La Società italiana di farmacia ospedaliera è da tempo impegnata su questo filone grazie anche alla collaborazione permanente della sua area scientifico-culturale “rischio chimico e biologico” con l’Inail. La SIFO, infatti, è tra i promotori di emendamenti proposti alla direttiva 2004/37/CE (la cosiddetta direttiva cancerogeni mutageni) affinché vengano in essa inclusi anche i farmaci pericolosi, in aggiunta alle altre categorie di composti chimici.

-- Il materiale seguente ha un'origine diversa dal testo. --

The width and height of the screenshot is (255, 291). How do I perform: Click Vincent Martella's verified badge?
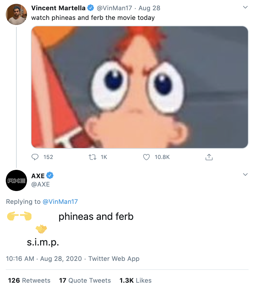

«In occasione del lavoro svolto in questi anni – spiega De Plato – è emerso che la più grande difficoltà delle organizzazioni sanitarie sta nell’individuare una lista completa di farmaci cui applicare le raccomandazioni più stringenti. Finora il riferimento mondiale è stato l’elenco NIOSH, ma è lo stesso istituto a raccomandare di liste personalizzate che meglio si adattino alle realtà nazionali e che siano più flessibili rispetto ai loro tempi di inclusione, che comportano un ritardo medio di quattro anni dall’autorizzazione all’immissione in commercio».
La pubblicazione “Farmaci pericolosi e rischio occupazionale: i fratelli sconosciuti degli antineoplastici” è proprio un primo passo in questa direzione «affinché – conclude De Plato – possa essere avviata una collaborazione tra le autorità competenti per realizzare un programma completo e unitario per la gestione del rischio di esposizione a farmaci pericolosi del personale sanitario, ma anche in ambito domestico».